The name Durbeyfield is a vulgarization of d'Urberville, a family with a rich history descended from Norman knights and wealthy landowners, but various misfortunes have reduced the lineage to the commoners who presently inhabit the impoverished Durbeyfield household. (We learn later in the novel that the Durbeyfields are not the only local family to have suffered this appellative fall from grace.) Although the d'Urberville nobility is defunct, in the near past an enterprising businessman named Stoke sought to increase the prestige of his own family by appropriating a distinguished name from the county annals, and d'Urberville is the one he chose. Thus when Tess, to aid her family's finances after an unfortunate accident deprives them of their income, takes a job tending the fowl at the nearby d'Urberville estate, she mistakenly believes she is working for her relations.
This ostensibly minor detail is really the basis of the irony which drives the novel. Had Mr. Stoke been honest and not assumed the name of the Durbeyfields' ancestors, Tess would not have been likely to meet the lecherous, skulking Alec d'Urberville, who rapes her after she rebuffs his attempted seduction and impregnates her with a baby that dies in infancy. Of course Hardy, evading the risk of censorship, is decorous enough to suggest in the subtlest manner possible that the rape happened rather than describe it explicitly, but Alec's immoral behavior is clearly implied.
Mortified, heartbroken, Tess then goes to work as a milkmaid at a dairy farm where she and a young man named Angel Clare, the heartthrob of several of the farm girls, fall in love. Angel has defied his father, a vicar, by spurning a career in the clergy for agriculture and marriage with a middle class girl for Tess. He scoffs at his parents' snobbery, but after marrying Tess, he reveals a disturbing hypocrisy when she confesses to him the vicious treatment she had received from Alec and its consequences. Angel's reaction is far from the gentle sympathy one would expect from the magnanimous personality he projects; he is disgusted that she has been robbed of her purity and draws a strange parallel between her violation and the fall of her family's ancestral prestige. He rejects her, they separate, and once again she is mortified, heartbroken, and looking for a job.

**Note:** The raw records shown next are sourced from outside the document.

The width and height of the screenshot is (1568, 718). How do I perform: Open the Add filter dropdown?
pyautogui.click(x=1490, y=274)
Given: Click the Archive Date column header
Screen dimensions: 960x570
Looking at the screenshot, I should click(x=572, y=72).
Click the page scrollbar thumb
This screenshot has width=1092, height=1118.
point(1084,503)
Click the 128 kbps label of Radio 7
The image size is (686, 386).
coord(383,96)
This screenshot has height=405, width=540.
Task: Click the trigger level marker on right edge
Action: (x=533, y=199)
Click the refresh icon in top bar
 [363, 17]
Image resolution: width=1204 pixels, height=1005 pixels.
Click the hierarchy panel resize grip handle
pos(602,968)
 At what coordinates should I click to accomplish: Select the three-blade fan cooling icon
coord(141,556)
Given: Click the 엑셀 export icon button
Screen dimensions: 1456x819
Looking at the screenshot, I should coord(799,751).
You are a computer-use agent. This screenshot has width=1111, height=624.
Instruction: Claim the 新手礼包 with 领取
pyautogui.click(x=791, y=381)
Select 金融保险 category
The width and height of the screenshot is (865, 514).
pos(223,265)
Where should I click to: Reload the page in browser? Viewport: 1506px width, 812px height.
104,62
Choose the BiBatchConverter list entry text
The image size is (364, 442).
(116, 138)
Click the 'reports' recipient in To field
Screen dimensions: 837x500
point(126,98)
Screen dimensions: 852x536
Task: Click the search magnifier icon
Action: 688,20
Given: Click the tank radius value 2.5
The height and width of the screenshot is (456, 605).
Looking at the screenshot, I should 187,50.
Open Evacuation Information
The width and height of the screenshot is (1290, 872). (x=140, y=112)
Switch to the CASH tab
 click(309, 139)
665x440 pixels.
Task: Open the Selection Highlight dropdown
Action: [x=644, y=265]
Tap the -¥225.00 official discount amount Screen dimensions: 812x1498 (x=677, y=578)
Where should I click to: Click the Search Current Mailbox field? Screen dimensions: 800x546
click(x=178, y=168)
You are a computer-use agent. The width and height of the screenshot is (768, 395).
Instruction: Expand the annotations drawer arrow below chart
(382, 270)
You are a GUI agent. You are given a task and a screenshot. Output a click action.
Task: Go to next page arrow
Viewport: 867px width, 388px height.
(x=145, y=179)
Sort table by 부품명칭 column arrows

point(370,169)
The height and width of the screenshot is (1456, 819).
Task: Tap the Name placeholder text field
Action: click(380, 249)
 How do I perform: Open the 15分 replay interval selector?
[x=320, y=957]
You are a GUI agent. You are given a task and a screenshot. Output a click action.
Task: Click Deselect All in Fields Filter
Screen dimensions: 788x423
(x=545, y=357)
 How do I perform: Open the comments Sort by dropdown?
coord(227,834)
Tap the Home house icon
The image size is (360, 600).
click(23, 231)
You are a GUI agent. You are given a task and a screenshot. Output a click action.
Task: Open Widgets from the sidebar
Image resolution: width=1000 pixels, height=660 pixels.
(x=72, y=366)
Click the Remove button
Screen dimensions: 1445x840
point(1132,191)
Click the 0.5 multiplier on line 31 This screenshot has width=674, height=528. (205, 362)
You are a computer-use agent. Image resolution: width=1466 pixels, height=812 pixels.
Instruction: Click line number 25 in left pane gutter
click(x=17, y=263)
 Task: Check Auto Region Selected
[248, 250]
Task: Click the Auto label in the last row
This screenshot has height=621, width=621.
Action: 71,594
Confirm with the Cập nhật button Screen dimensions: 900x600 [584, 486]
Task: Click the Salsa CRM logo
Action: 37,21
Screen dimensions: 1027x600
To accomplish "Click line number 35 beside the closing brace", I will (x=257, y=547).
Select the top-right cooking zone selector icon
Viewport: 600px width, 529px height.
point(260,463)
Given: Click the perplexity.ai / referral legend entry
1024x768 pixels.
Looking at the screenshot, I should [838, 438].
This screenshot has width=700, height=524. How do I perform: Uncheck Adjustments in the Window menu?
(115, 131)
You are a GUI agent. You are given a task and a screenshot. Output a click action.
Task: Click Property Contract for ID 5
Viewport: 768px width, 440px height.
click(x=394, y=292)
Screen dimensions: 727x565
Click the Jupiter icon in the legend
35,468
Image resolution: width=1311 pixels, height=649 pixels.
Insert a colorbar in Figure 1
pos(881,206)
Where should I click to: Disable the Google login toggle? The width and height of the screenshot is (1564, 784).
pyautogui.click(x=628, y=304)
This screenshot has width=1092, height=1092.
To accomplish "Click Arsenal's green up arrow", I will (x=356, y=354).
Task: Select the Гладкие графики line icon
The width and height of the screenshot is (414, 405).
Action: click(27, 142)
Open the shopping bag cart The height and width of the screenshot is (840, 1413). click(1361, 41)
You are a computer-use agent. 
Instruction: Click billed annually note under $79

Tess is destined to rencounter both Angel and Alec before the end of the novel, and the changes to their characters not only advance the plot in unexpected ways but further emphasize Hardy's utilization of irony. The starkly contrasted images of the novel's penultimate scene at Stonehenge and the last scene, which takes place outside a prison where a black flag flies announcing an execution, raise the question of whether even Hardy knew when he started exactly how this somber story would end.
The novel contains several recurring Hardy elements. Like most of his major work, it takes place in the southwestern part of England he calls Wessex, this time in the fertile Blackmoor Vale, and his evocation of the scenery sets the stage beautifully. Tess's co-workers at the dairy farm are a realistically cheerful lot and provide the continuum of humanity that such a story needs as a reprieve for its tragic mood. An interesting touch which shows that Hardy is not above recycling his own motifs is the similarity between the death of the Durbeyfield horse (a definite foreshadowing for Tess) and the tumbling sheep in "Far from the Madding Crowd," in that both incidents cause their respective protagonists to take distant jobs with fateful results. The incentive to read Hardy lies in his ability to put language at the service of one of the greatest functions of literature: to express the deepest desires and emotions of mankind.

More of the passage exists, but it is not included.